**REQUIRED ACTIONS**
1. According to the article on chronic myeloid leukemia treatment, which journal published the new study?
2. Update the article on chronic myeloid leukemia treatment from "New treatment hope for chronic" up to and including "to cancer treatments.", replacing "investigational diabetes drug" with "experimental diabetes drug".
3. Write what comes next in the article on chronic myeloid leukemia treatment, picking up after its final sentence.

**TEXT UNDER STUDY**
++++++++++
New treatment hope for chronic myeloid leukaemia

A drug being developed to combat metabolic diseases such as type 2 diabetes and Alzheimer’s disease may offer new treatment hope for people with chronic myeloid leukaemia (CML), a form of blood cancer.

The new study, led by the University of Glasgow and published in Nature Communications, focused on understanding the unique role glucose plays in the behaviour of treatment-resistant CML cancer cells. Encouragingly, the research team found that targeting CML cells with an investigational diabetes drug prevented them from absorbing glucose, weakening them and potentially making them more susceptible to cancer treatments.

Previous research has shown that targeting how cancer cells use nutrients such as glucose to survive, may open the door to promising new treatment opportunities.

The researchers for this study found that CML stem cells – the vital cells that drive the disease – used glucose to fuel their mitochondria, the energy powerhouse of the cell. By doing that, these stem cells were also arming themselves to evade current treatments.

To combat this, researchers successfully targeted the CML stem cells using a drug that stops glucose getting into their mitochondria. The same drug has been tested in other clinical trials for the treatment of type 2 diabetes and Alzheimer’s disease. The research team is now exploring the possibility of moving findings into a clinical trial to see if combining this drug with current CML treatments would benefit patients.

At present, CML patients are treated with tyrosine kinase inhibitors, otherwise known as TKIs, which have transformed the clinical management of the disease. Treatment of patients with TKIs alone rarely cures the disease, but they can hold its advancement at bay. As a result, most patients need to remain on TKIs for the rest of their lives, with associated side effects and the risk of developing resistance to the drugs. The main reason a cure for CML is not yet possible is that TKIs do not target the important CML stem cells that drive the disease.

Professor Vignir Helgason, lead author of the study from the University of Glasgow, said: “Research has shown that cancer cells often rely on increased uptake of specific nutrients – sugar, proteins or fats – to survive. This suggests that if we can use drugs to target that nutrient uptake, it may in turn improve cancer treatments.

“Our study investigated specific nutrient “addictions” in CML cancer cells. We were able to reveal that CML cancer cells use an increased amount of glucose to support their nutritional needs. Encouragingly, we were also able to show that the same cancer cells were sensitive to a newly developed anti-diabetic drug that prevents a normal breakdown of glucose, blocking the cells’ ability to absorb it.”
++++++++++
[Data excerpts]

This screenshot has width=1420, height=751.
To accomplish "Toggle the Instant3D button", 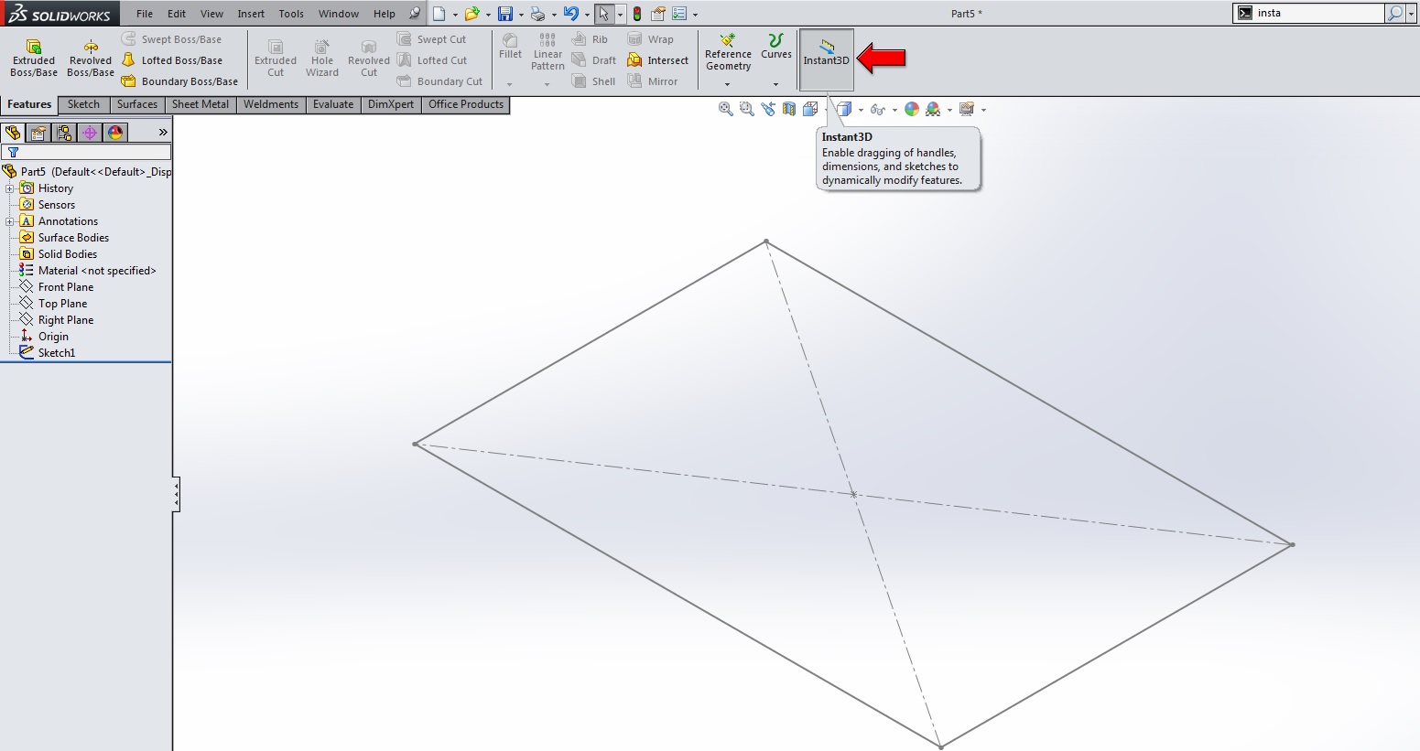I will 827,59.
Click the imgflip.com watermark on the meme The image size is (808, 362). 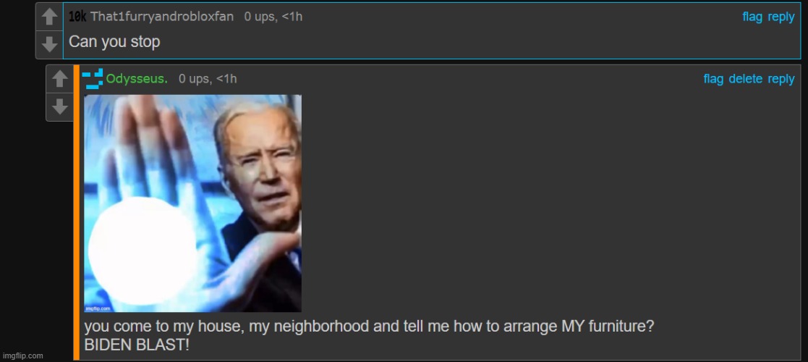98,308
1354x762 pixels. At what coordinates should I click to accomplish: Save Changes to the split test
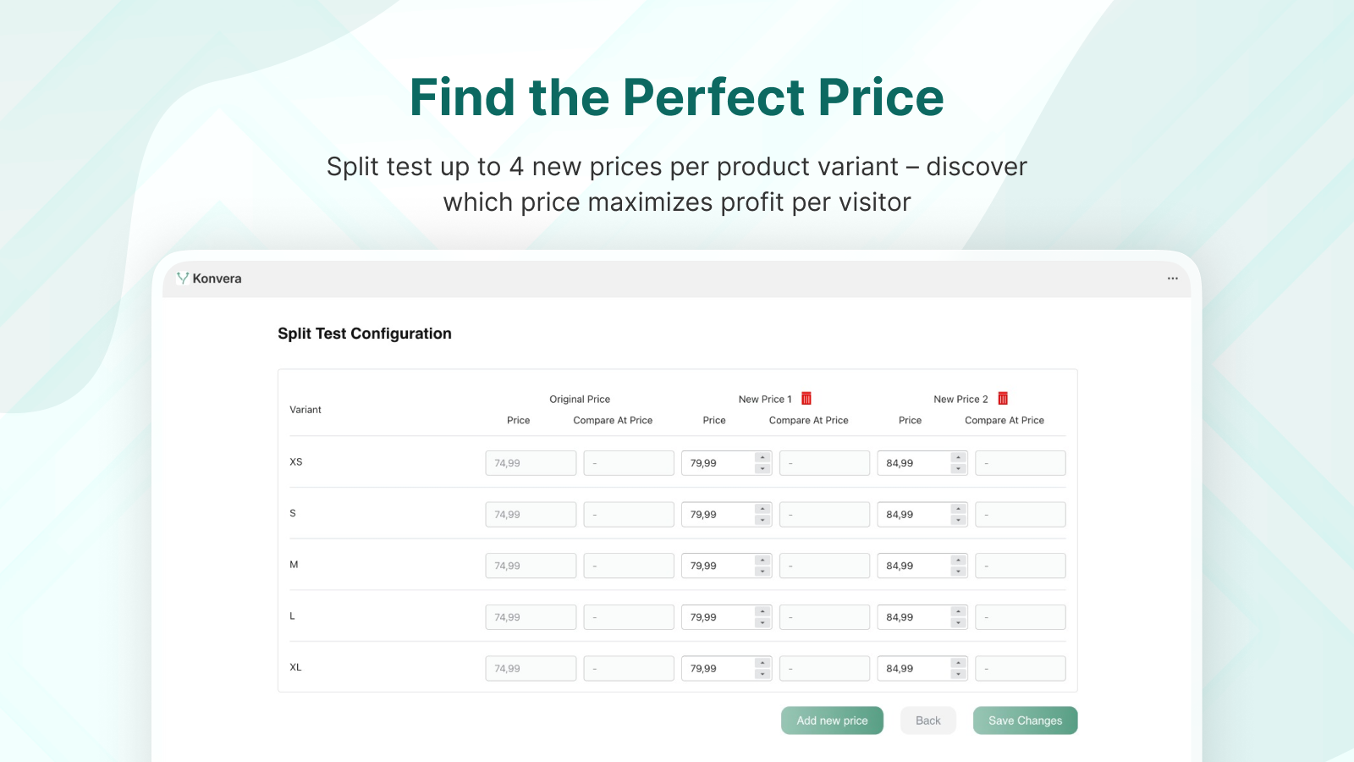tap(1025, 721)
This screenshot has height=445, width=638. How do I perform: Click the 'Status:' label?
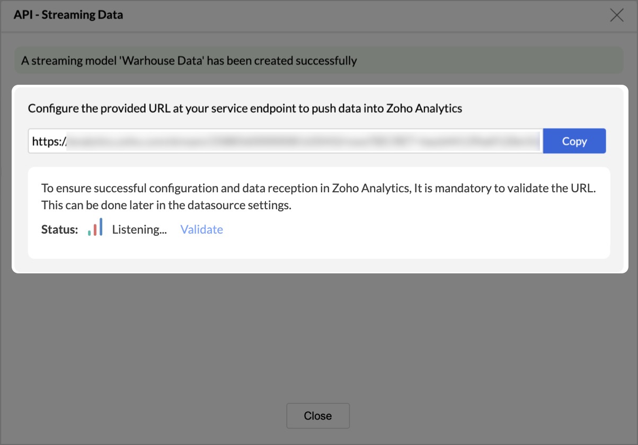click(x=59, y=229)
++++++++++
**RESPONSES**
1. Nature Communications

2.
New treatment hope for chronic myeloid leukaemia

A drug being developed to combat metabolic diseases such as type 2 diabetes and Alzheimer’s disease may offer new treatment hope for people with chronic myeloid leukaemia (CML), a form of blood cancer.

The new study, led by the University of Glasgow and published in Nature Communications, focused on understanding the unique role glucose plays in the behaviour of treatment-resistant CML cancer cells. Encouragingly, the research team found that targeting CML cells with an experimental diabetes drug prevented them from absorbing glucose, weakening them and potentially making them more susceptible to cancer treatments.

3.
Dr Kevin Rattigan, co-author of the study, from the University of Glasgow’s School of Cancer Sciences, said: “Our study has revealed that the addiction to glucose is an Achilles heel for the CML stem cells that are resistant to current therapies. We were also able to show that a newly developed drug can prevent CML stem cells using glucose for energy. This breakthrough may lead to improved therapy options and outcomes for patients.”

Sarah McDonald, Blood Cancer UK’s Deputy Director of Research said: “Blood cancer is the UK’s third biggest cancer killer and receiving a blood cancer diagnosis can be life changing. While there is currently no cure for this form of blood cancer- chronic myeloid leukaemia (CML) – research findings like these give the 750 people diagnosed with CML each year in the UK hope. Looking at how existing drugs can be used in other conditions maximises their potential and provides insight into where future research can help those with CML. At Blood Cancer UK we are committed to bringing about new treatments for the blood cancer community who desperately deserve it.”

Jerry Colca, cofounder of Metabolic Solutions Development Company who are developing the investigational drug MSDC-0160 studied in this paper, said: “We are excited about the potential of the mechanism of action of new insulin sensitizers demonstrated in this study.”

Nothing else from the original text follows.